248.(1) In this Act,

248.(1) Les définitions qui suivent s’appliquent à la présente loi.

[…]

amount means money, rights or things expressed in terms of the amount of money or the value in terms of money of the right or thing, except that,

montant Argent, droit ou chose exprimés sous forme d’un montant d’argent, ou valeur du droit ou de la chose exprimée en argent. Toutefois :

[…]

[91]           If applicable, this definition may well have led me to conclude that the Repayment Amount was the “value” of the Common Shares issued upon the repayment of each Convertible Debenture. In this regard, it seems to me that the value of a Common Share on each Conversion Date may well have been an amount determinable by reference to the trading price of a Common Share on the NYSE or TSX on each such date because the Taxpayer could, in all likelihood, have received such an amount if it had undertaken a treasury offering of its Common Shares on each such date.

[92]           In this context, the establishment of the value of a Common Share on each Conversion Date would likely require evidence as to the relationship between the trading price of the Common Shares and the price at which underwriters would agree to market such shares. In this regard, the practice might be to price the treasury shares at a discount to the trading price of such shares on the applicable market. An example of this may be seen in the Indenture, in which the value of Common Shares issued on Redemptions was stipulated to be 95% of the “Current Market Price” of the Common Shares, as defined in clause 1.1 of the Indenture.

[93]           Fortunately, the terms and conditions of the Indenture provide an answer as to how the quantum of the Repayment Amount was intended to be determined. The resolution of this matter is assisted by clause 12.4 of the Indenture, which has been reproduced above.
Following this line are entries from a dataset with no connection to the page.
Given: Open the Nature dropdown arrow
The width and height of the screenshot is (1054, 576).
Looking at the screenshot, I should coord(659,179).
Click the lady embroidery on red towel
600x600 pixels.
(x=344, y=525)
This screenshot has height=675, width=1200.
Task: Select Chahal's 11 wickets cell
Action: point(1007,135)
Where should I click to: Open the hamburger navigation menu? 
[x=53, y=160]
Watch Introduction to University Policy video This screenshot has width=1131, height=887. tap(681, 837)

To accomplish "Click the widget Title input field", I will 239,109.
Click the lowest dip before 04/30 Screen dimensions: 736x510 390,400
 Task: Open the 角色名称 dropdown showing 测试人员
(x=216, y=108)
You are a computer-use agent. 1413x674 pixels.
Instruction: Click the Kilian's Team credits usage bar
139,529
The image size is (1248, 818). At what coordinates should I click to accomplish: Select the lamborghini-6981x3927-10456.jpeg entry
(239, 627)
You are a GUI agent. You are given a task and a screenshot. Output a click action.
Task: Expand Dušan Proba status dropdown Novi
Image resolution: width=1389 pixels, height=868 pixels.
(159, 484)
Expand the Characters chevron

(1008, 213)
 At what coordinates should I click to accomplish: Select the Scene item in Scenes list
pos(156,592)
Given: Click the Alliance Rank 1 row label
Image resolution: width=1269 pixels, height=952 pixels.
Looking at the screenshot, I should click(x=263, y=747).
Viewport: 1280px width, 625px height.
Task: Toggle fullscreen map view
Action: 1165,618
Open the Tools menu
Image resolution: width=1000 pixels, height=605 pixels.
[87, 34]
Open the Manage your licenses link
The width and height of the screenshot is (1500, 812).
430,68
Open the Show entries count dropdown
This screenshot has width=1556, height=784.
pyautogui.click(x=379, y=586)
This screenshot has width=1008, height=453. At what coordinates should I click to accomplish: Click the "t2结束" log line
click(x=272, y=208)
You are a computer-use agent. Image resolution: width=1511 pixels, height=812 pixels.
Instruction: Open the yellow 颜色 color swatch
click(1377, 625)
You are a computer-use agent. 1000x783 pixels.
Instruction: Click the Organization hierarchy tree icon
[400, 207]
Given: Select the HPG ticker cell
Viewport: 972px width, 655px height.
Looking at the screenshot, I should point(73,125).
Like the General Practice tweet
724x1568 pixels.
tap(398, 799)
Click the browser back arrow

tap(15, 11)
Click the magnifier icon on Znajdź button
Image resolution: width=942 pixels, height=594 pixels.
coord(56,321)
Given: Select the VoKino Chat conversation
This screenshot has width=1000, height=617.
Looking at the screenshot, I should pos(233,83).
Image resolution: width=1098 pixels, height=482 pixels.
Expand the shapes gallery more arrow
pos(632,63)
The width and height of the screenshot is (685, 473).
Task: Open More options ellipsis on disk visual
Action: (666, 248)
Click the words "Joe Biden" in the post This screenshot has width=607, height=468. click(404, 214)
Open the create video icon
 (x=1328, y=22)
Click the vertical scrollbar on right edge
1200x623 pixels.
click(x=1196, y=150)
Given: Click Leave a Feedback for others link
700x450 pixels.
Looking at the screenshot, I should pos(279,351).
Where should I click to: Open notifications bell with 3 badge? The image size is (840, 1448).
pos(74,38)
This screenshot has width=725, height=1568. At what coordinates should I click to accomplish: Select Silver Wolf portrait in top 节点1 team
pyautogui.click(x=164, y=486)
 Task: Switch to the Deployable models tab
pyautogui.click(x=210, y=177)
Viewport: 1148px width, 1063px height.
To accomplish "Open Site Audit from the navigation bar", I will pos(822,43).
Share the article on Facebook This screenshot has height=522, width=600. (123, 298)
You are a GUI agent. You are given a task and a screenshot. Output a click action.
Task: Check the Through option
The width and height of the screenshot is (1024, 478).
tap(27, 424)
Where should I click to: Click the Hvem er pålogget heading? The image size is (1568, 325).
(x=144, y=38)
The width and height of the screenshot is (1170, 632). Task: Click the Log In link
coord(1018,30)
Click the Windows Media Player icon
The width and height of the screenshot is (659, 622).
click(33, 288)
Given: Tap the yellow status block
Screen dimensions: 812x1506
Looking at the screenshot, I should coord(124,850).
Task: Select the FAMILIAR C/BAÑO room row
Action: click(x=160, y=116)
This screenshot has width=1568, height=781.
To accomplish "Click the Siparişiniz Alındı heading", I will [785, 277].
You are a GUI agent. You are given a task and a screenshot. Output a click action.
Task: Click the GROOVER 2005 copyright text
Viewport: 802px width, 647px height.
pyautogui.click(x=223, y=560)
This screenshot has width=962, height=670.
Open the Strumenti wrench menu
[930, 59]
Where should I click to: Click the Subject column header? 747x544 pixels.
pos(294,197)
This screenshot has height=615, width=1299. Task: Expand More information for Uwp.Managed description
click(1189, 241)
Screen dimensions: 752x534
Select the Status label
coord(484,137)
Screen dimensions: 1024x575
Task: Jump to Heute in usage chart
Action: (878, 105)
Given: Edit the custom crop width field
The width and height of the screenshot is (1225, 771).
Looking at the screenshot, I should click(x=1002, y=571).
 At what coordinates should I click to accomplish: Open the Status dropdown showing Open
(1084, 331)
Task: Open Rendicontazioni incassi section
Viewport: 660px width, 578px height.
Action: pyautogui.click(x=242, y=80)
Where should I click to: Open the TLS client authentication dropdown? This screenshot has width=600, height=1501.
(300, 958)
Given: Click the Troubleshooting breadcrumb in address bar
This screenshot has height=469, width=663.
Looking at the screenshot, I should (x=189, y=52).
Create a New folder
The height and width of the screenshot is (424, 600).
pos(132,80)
[94]           This provision of the Indenture stipulates that upon the Conversion of Convertible Debentures, no fractional shares will be issued. Instead, the Holder is entitled to cash equal to the “current market value of the fractional share”, which is stipulated as the amount of the fraction multiplied by the “Sale Price” of a Common Share on the Conversion Date (if a “Trading Day” as defined in clause 1.1 of the Indenture). For this purpose, “Sale Price” is defined in clause 1.1 of the Indenture by reference to the trading price of the Common Shares on the NYSE. Further, clause 1.1 of the Indenture stipulates that “cash” refers to US currency.

[95]           The operation of clause 12.4 of the Indenture may be illustrated by way of an example. If a Holder owned a single Convertible Debenture, clause 12.4 of the Indenture would apply with the result that, upon the Conversion of that Convertible Debenture, such Holder would receive 71 Common Shares and a US$ cash payment equal to the product of 0.429 times the “Sale Price” of a Common Share on the Conversion Date.

[96]           Thus, the Indenture specifically provides a formula for the determination of the portion of the Repayment Amount that is represented by any fractional Common Share that would otherwise be issuable as partial repayment of the indebtedness evidenced by a Convertible Debenture upon its Conversion. In my view, it may be readily inferred that the parties intended that this formula would apply equally to the determination of the quantum of the balance of the Repayment Amount that was paid by the issuance of a whole number of Common Shares upon each Conversion.

[97]           In my view, this approach is consistent with Teleglobe in that the question of what was given up by the Taxpayer, when it repaid its indebtedness evidenced by the Convertible Debentures by the issuance of Common Shares upon the Conversions, is determined by reference to the terms and conditions of the Indenture, which reflect the agreement of the Taxpayer and Holders of Convertible Debentures.

[98]           My approach appears to bring about the same result as if the approach referred to above, in which the application of the definition of “amount” in subsection 248(1), had been used.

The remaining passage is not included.